Notice of the hearing scheduled for March 23, 1981, was served by mail upon Commisso, the members of the committee of creditors holding unsecured claims, and all creditors holding secured claims pursuant to Interim Bankruptcy Rule 2002.
The debtor failed to appear at the hearing held on March 23, 1981, and the Court reserved decision on the issue as to whether the Bankruptcy Court has the authority to sua sponte dismiss a Chapter 11 petition where there has been unreasonable delay by the debtor that is prejudicial to creditors.
I.
Dismissal of a Chapter 11 case under the Bankruptcy Code is governed by subsection *643 (b) of Section 1112. In addition to setting forth the standards which are sufficient to support a dismissal of a Chapter 11 petition, Section 1112(b) provides that the Court may dismiss a Chapter 11 case "on request of the party in interest, and after notice and a hearing." (Emphasis added).
Predicated on the legislative history, Collier on Bankruptcy (15th Ed.) and Hon. Thomas C. Britton in the Matter of Harry Gurwitch, 6 B.C.D. 264 (S.D.Florida 1980) support the proposition that sua sponte action is prohibited since the Bankruptcy Code provides that the Court may act pursuant to Section 1112(b) only on request of a party in interest.
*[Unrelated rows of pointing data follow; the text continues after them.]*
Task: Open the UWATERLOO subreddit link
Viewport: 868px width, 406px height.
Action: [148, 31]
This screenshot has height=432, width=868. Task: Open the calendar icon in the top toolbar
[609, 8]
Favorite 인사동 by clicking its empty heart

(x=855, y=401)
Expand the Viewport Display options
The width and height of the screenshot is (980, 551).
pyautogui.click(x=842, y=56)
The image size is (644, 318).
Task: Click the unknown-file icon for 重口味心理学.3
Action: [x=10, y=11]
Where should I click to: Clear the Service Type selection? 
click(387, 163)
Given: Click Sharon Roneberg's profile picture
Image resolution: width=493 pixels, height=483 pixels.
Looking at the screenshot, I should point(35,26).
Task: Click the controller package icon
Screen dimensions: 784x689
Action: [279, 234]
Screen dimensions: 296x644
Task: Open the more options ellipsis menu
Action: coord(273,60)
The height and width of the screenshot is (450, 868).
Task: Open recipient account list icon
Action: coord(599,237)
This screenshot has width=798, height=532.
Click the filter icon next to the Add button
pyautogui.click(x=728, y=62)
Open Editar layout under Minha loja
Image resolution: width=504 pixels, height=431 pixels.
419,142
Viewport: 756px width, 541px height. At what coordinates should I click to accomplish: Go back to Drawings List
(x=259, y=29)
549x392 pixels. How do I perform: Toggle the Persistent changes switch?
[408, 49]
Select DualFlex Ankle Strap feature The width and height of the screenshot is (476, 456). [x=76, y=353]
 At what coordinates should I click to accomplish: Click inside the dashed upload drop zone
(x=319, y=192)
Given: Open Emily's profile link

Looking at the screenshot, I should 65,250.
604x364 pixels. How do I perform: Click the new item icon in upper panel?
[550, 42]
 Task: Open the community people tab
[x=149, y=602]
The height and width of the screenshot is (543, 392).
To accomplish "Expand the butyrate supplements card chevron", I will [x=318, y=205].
In contraposition thereto, a series of reported decisions hold that notwithstanding the language of Section 1112(b), the Court has the authority to sua sponte dismiss a Chapter 11 petition for cause shown. See: In re Stahl, Asano, Shigetomi & Associates, 7 B.R. 181, 6 B.C.D. 1306 (Bkrtcy., D.Hawaii 1980); In re Gale, 8 B.R. 960 (Bkrtcy., D. Maryland 1981).
This conflict in authority is due in large measure to the legislative history underlying the Bankruptcy Code. The relevant language in Section 1112(b) is an enactment of the House version of the Bankruptcy Code as set forth in H.R. 8200, 95th Congr., 1st Sess. (1977). In re Stahl, Asano, Shigetomi & Associates, supra; 5 Collier on Bankruptcy (15th Ed.) Para. 1112.01. The legislative history accompanying H.R. 8200 notes that the Court has broad discretion to dismiss a Chapter 11 case when a party in interest so requests. H.R.Rep.No.95-595, 95th Congr., 1st Sess. at p. 405 (1977), U.S. Code Cong. & Admin.News 1978, p. 5787 (hereafter "House Report"). However, the House Report is silent as to whether the Court has the power to sua sponte dismiss a Chapter 11 case.
The Senate draft of Section 1112(b), as set forth in S. 2266, 95th Congr., 2nd Sess. (1978), provided that: "Except as provided in subsection (c) of this section, the court may at any time, on its own motion or on the motion of a party in interest, convert a case under this chapter to a case under chapter 7 of this title or may dismiss a case under this title,. . . ." (Emphasis added). The legislative history with respect to S. 2266 specifies that the Court has the sua sponte power to dismiss a Chapter 11 case, but warns that such power should be used "sparingly and only in emergency situations." S.Rep.No.95-989, 95th Congr., 2nd Sess., at p. 117 (1978) (hereafter "Senate Report").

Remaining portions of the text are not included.